Pharmaceutical industry: we estimate that due to the arrangement of current expenses, the net profit of the pharmaceutical business has declined compared with the same period last year.

17H1, a pharmaceutical subsidiary, earned 211 million yuan, + 26.80% year-on-year, 31.56% gross profit, + 0.47% year-on-year, and net profit 8.7 million yuan, down 31.76% from the same period last year. The performance of the API business is outstanding, with 17H1 revenue of 109 million yuan, + 29.92% compared with the same period last year, and gross profit margin of 24.60%, + 3.11% year-on-year. Mainly exported sisomicin and netilmicin raw materials benefited from stricter domestic environmental protection. 17H1 export revenue was 25 million yuan, + 114.36% over the same period last year, and gross profit margin was 37.58%, an increase of + 6.80% over the same period last year. The 17H1 income of the preparation business was 98.93 million yuan, + 23.49% compared with the same period last year; the gross profit margin was 39.29%, down 1.93% from the same period last year. We estimate that 17H1 AdenosylMethionine sales are about 10 million yuan.

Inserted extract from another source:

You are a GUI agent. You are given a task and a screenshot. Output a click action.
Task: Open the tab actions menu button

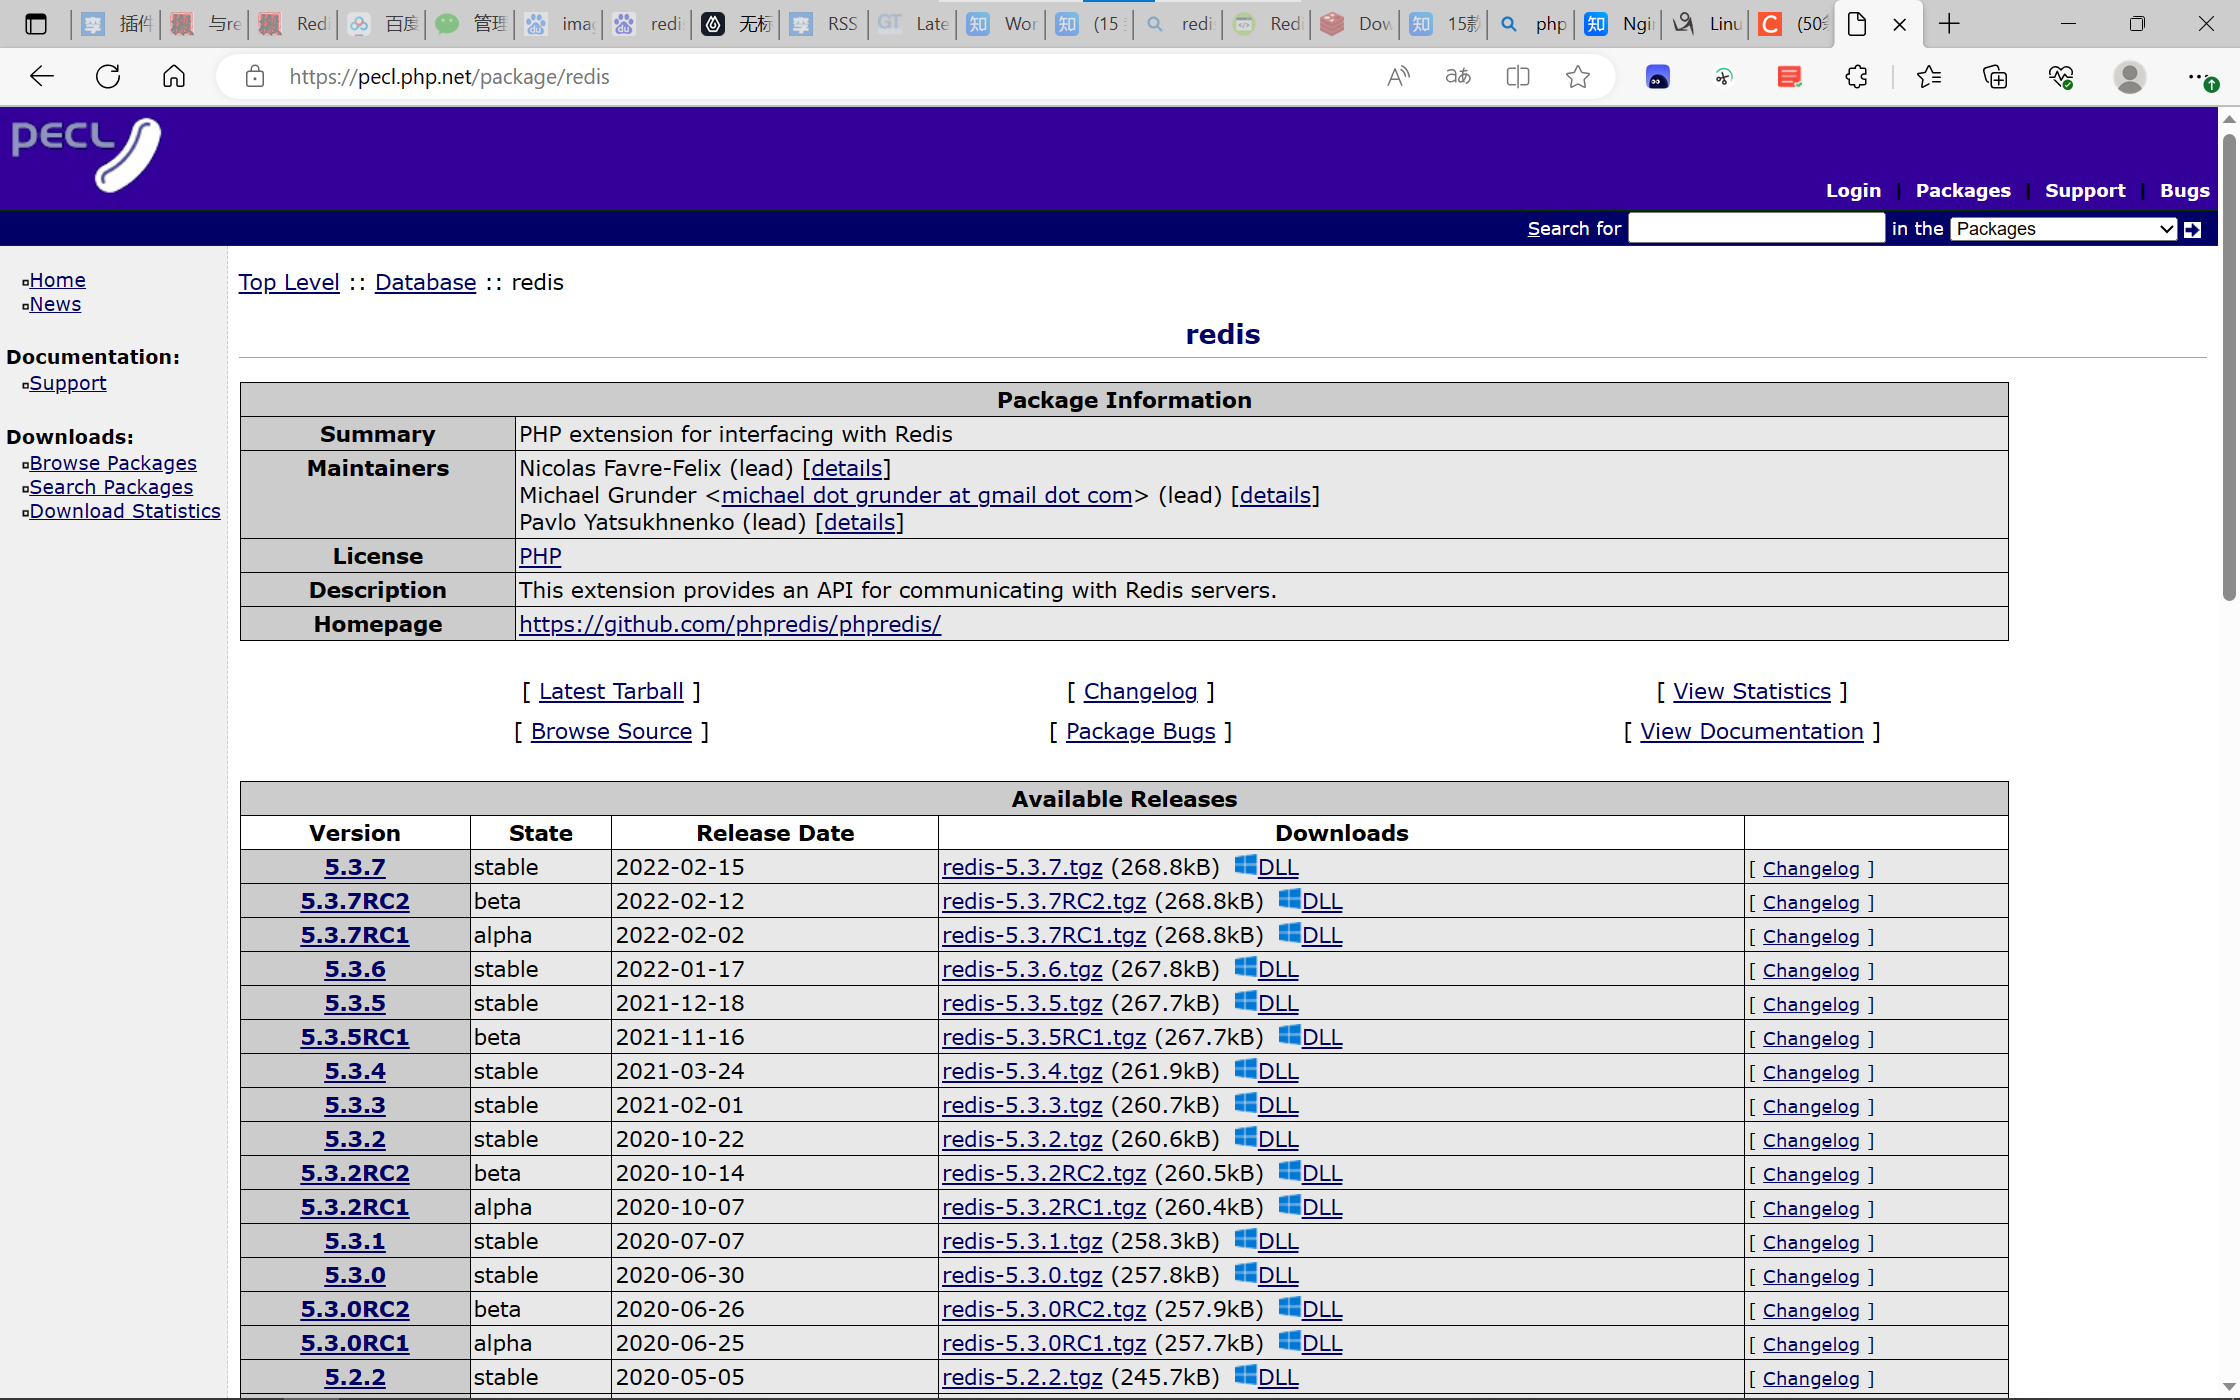coord(36,24)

Yuezi Center: homologous Health is expected to make a profit in 17 years, and expansion is imminent. The subsidiary company has an income of 5.37 million yuan and a net profit of 830000 yuan (a loss of 1.34 million yuan in 16 years). We expect it to make a profit in 17 years. The first monthly center of the company has been on the right track, and the opening of the second has entered the stage of site selection.

Maintain the "prudent recommendation-A rating". In 17-19, net profit is expected to increase by 38%, 30% and 24% respectively, corresponding to EPS of 0.19,0.24 and 0.30 yuan respectively. We expect the release of AdenosylMethionine after the solution of the process problem and the increase in the volume and price of rice star API exports, we are optimistic about the gradual release of the company's profit space in the future, and maintain the "prudent recommendation-A" rating.

Risk tips: the implementation of the two-vote system in the company's downstream customer loss; industrial product sales do not meet expectations.